Second, the thick-film legacy applications will benefit from global industrialization that will drive growth in consumer electronics. And the general trend toward miniaturization in electronics provides new opportunities for suppliers to provide value-added materials that enable higher resolution.
So, how does a supplier get into this market? Suppliers may also seek to offer drop-in replacements for the existing competition, but finding customers with sufficient incentive to switch to a me too product is difficult. Alternatively, they may offer products that require a change in process, but the costs and risks associated with switching existing production lines over to a new kind of process are often understated.

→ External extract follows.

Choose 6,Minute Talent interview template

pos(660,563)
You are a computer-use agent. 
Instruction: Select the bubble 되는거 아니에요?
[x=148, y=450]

Instead, NanoMarkets thinks that a better approach is to products that enable new applications, in markets that are not yet fully formed. Examples are: nanosilver inkjet inks that enable miniaturization for new kinds of sensors for pervasive electronics, inks that will enable flexible interconnection in flexible displays, or inks that enable larger panel sizes in the nascent OLED lighting market. There are also opportunities in new ink and paste markets that aren’t really fully formed yet. Supplying emerging markets is risky, but the rewards can be great, and the emerging nature of these markets also means that suppliers have time to work closely with customers to get into the development cycle.
The case for nanosilver
Nanosilver has been on the scene for a while now. When it first emerged, there was a lot of hype surrounding it, and the expectations were that it would revolutionize the electronics industry. The nanosilver revolution did not happen, and it became reasonable to ask whether it ever would.
Thus far, economies of scale for nanosilver have not been achieved. Nanosilver also faces an uncertain and potentially complicated regulatory environment, especially in the EU, and, to a lesser extent, in the U.S. Market pull for printed-electronics applications for nanosilver has not materialized.
There is good news for nanosilver, though (Figure 3). The aforementioned miniaturization trend and need for high resolution in electronics is tailor-made for nanosilver. In addition, the sustained high silver prices have a less negative effect on nanosilver than on conventional silver printing materials. These factors mean that there is an opportunity opening up for nanosilver to be more seriously evaluated in different kinds of applications.
How to stay afloat
In summary, the market for silver inks and pastes will decline over the next couple of years, but that doesn’t mean there aren’t places to make money. First, products that reduce costs through reductions in precious-metal usage are in demand, especially in the conventional thick-film and PV applications. Next, materials that enable miniaturization through high-resolution, fine-line printing will see increased demand, as will materials than that enable ubiquitous electronics, sensing, and computing. Finally, for suppliers that depend on the PV market, diversification into other markets may be necessary to maintain revenue levels.
Overall, the market for printed silver is entering a period of reduced volume. Suppliers will need to reorganize around newer businesses and newer applications, and marketing and business development strategies will require rethinking. Increased partnering and collaboration will be necessary to identify new applications, which may be increasingly found in riskier, yet higher value, products.